São Paulo, segunda-feira, 31 de julho de 1995
Texto Anterior | Próximo Texto | Índice

Jackson está certo: `O sistema é um saco'

MARCELO PAIVA
ESPECIAL PARA A FOLHA

Sabia que Tarantino, diretor e roteirista de "Cães de Aluguel" e "Pulp Fiction", se cansou de filmar seu bangue-bangue do asfalto e procurou Paulo Coelho para comprar os direitos de um dos seus livros?
Nosso mago já havia vendido a uma megaprodutora de Hollywood e disse não, mas teve o privilégio de almoçar com o novo queridinho da crítica e do público "cool". Polansky também queria filmar Paulo Coelho, também ouviu um não e nem perdeu tempo com almoço. Maktub!
O cinema americano está chato que dói, preso às amarras do politiquês-correto; dá nos bagos. Sempre a mulher independente, corajosa, capaz, que corre, pula, dá tiro e tem um corpo de matar.
E sempre o negro é o chefe, porque não cai bem colocar um negro na posição de empregado, apesar de 90% dos negros daqui viverem em pobreza absoluta. Filmes que lembram comercial de banco; um negro, um branco, um asiático, um latino, mulheres e, às vezes, deficientes, sorridentes, como se "preconceito" fosse uma palavra em desuso.
E os temas? "Sexual harressment", penca de filmes. "Child abuse", outra penca. "Serial killers", mais uma. Esta semana, estréia "The Net"; estava demorando. No trailer, uma fulana correndo, dando tiros em telas de computador. Não precisa perder seu tempo porque ela vai matar o do mal e se casar com o do bem.
Os filmes que fogem do óbvio, como "Os Eleitos", baseado nos efeitos da Guerra Fria sobre a corrida espacial americana, dão preju. Já os filmes que seguem à risca a fórmula do pão, pão, queijo, queijo, estouram.
Em maio de 70, a Apolo 13 quase estourou no meio da missão (seria a terceira a pousar na Lua) e foi obrigada a voltar. Os três astronautas passam maus bocados. Somos obrigados também a passar maus bocados no filme "Apolo 13", uma chatice que estoura nas bilheterias, fatura milhões e já é tido como o filme da década. Década em que os americanos voltaram a se orgulhar de serem os tais; que saudades do Ho Chi Min...
Não há nada mais maçante que americano feliz. Culpados, derrotados, com a sociedade em crise, produzem grandes obras, de Jimmy Hendrix a Bob Dylan, de Frank Zappa a Lou Reed, de Elia Kazan a Frank Capra, de Eugene O'Neil a Fitzgerald.
Agora, dá-lhe Tom Hanks. Michael Jackson tem razão, quando grita, em "Scream": "The system sucks!". Ou o sistema é um saco.

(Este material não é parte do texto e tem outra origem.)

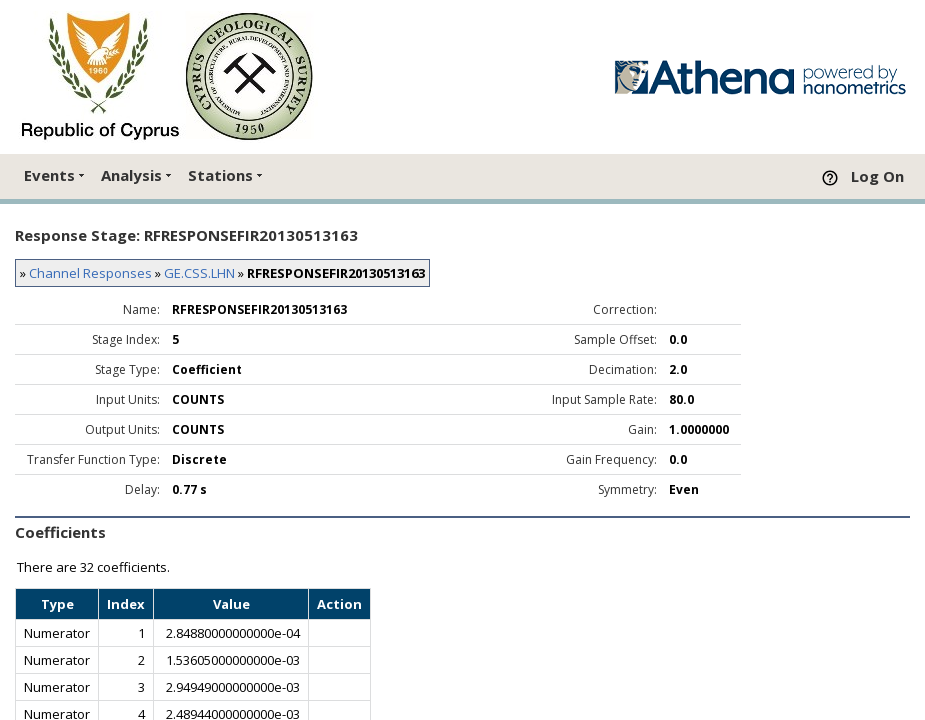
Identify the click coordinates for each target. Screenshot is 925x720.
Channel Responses (90, 273)
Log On (877, 176)
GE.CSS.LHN (199, 273)
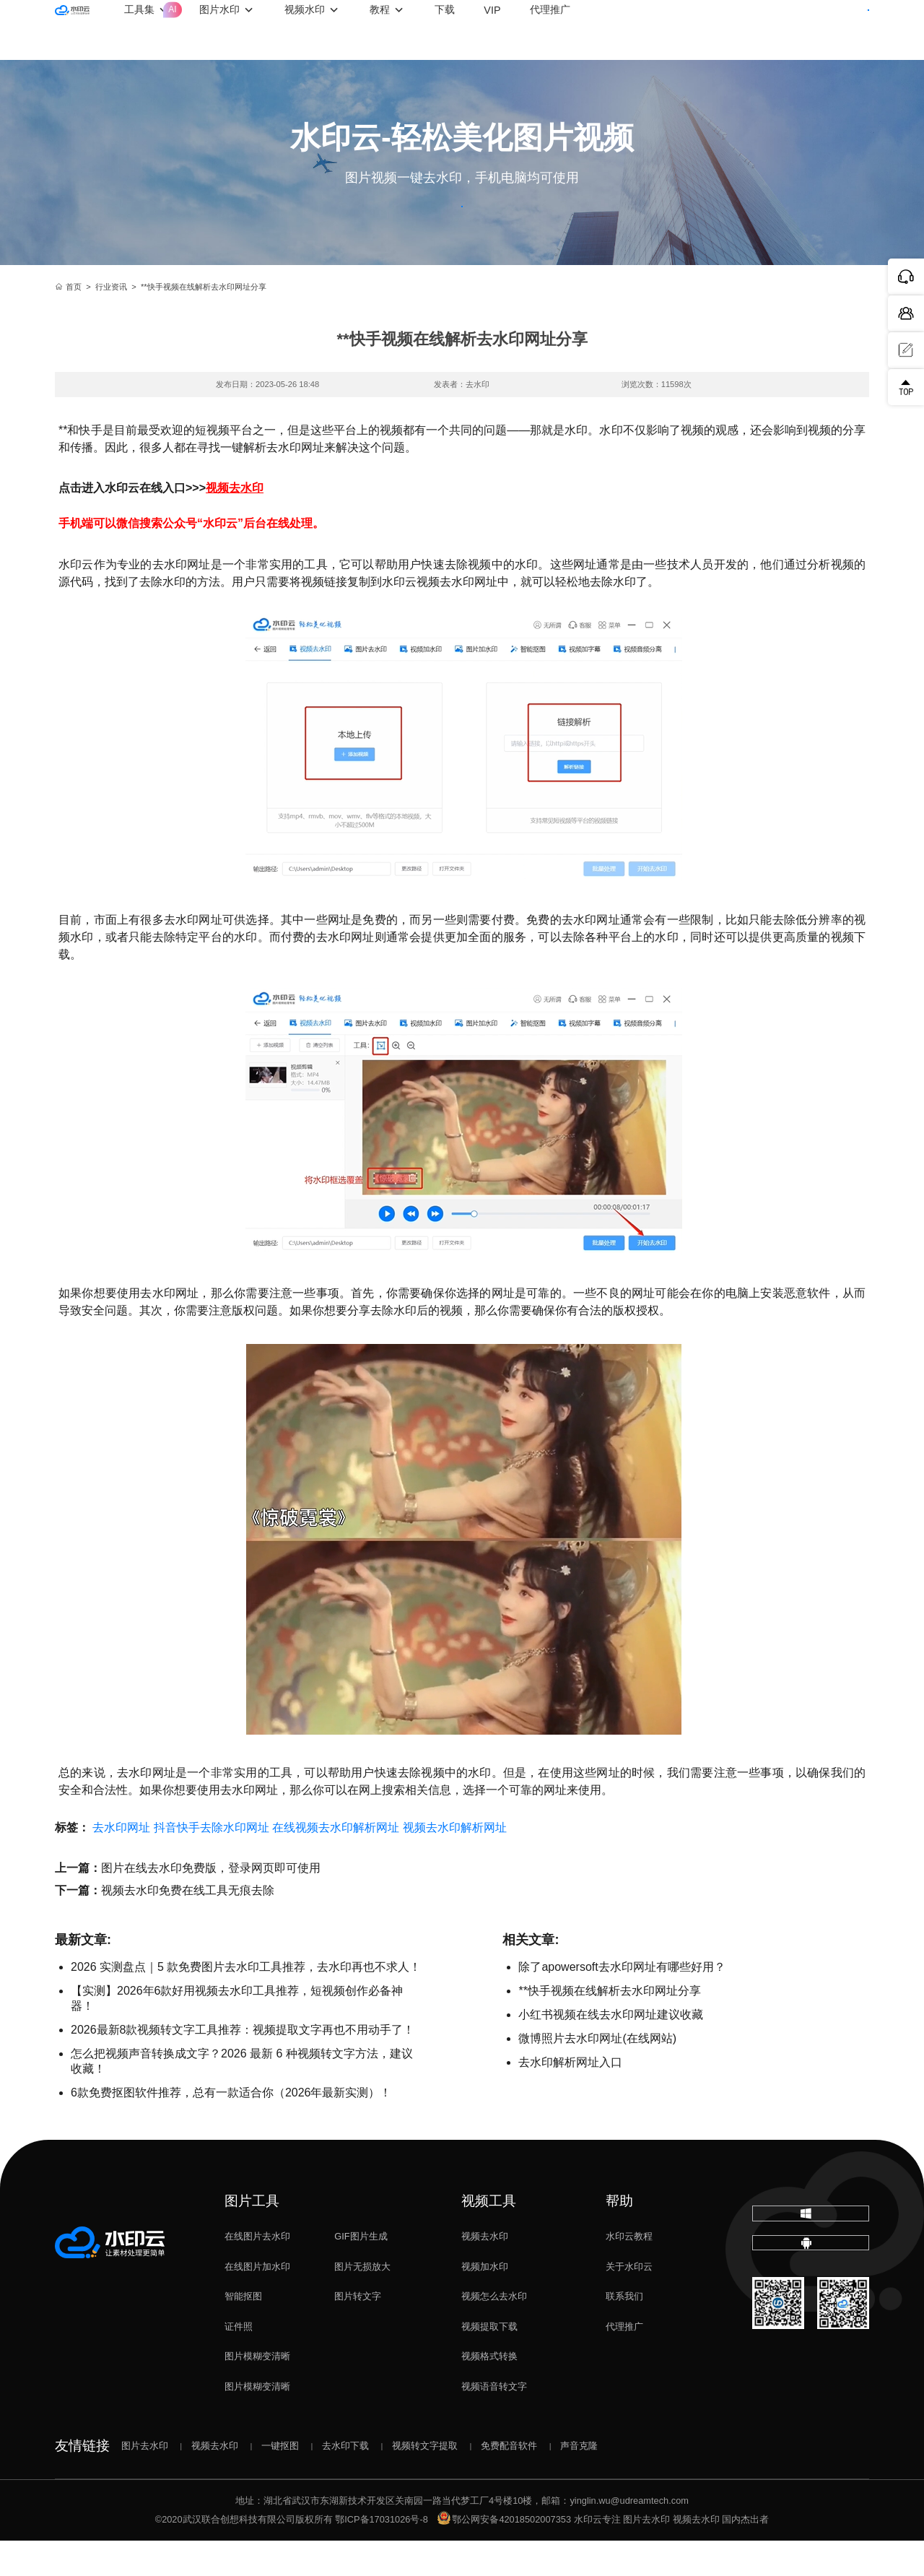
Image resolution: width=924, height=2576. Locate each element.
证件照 (239, 2361)
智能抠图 (243, 2331)
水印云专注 (597, 2554)
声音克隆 (579, 2481)
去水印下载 (345, 2481)
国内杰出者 (745, 2554)
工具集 (216, 18)
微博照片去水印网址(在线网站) (597, 2074)
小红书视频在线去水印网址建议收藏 (610, 2050)
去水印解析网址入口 (570, 2097)
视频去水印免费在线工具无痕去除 (187, 1926)
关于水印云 (629, 2302)
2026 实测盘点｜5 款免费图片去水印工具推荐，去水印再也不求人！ (246, 2002)
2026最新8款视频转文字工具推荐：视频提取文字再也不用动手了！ (243, 2065)
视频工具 (488, 2236)
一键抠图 (280, 2481)
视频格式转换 (489, 2391)
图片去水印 (144, 2481)
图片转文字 (357, 2331)
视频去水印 (484, 2271)
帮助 (619, 2236)
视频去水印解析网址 (455, 1863)
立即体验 (461, 224)
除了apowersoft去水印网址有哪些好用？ (621, 2002)
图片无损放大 (362, 2302)
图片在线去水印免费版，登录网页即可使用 (211, 1903)
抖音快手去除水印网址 (211, 1863)
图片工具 (252, 2236)
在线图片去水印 (257, 2271)
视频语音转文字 (494, 2421)
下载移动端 (810, 2309)
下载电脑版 (810, 2258)
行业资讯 (111, 322)
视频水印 (373, 29)
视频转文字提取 (425, 2481)
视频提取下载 (489, 2361)
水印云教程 (629, 2271)
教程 (448, 29)
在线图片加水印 (257, 2302)
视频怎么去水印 (494, 2331)
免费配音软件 (509, 2481)
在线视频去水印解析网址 (335, 1863)
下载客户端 (831, 29)
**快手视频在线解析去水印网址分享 (609, 2026)
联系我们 (624, 2331)
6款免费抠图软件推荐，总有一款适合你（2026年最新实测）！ (231, 2128)
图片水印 (288, 29)
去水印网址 (121, 1863)
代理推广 (624, 2361)
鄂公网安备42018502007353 (504, 2554)
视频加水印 (484, 2302)
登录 (756, 29)
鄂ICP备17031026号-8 (381, 2554)
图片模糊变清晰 (257, 2391)
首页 (68, 322)
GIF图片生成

MARCELO RUBENS PAIVA está nos EUA a convite da Universidade de Stanford.

Texto Anterior: ``Bonito, eu? Tu tá de sacanagem!"
Próximo Texto: Lívia Laurenzano, 13
Índice


Clique aqui para deixar comentários e sugestões para o ombudsman.


Copyright Empresa Folha da Manhã S/A. Todos os direitos reservados. É proibida a reprodução do conteúdo desta página em qualquer meio de comunicação, eletrônico ou impresso, sem autorização escrita da Folhapress.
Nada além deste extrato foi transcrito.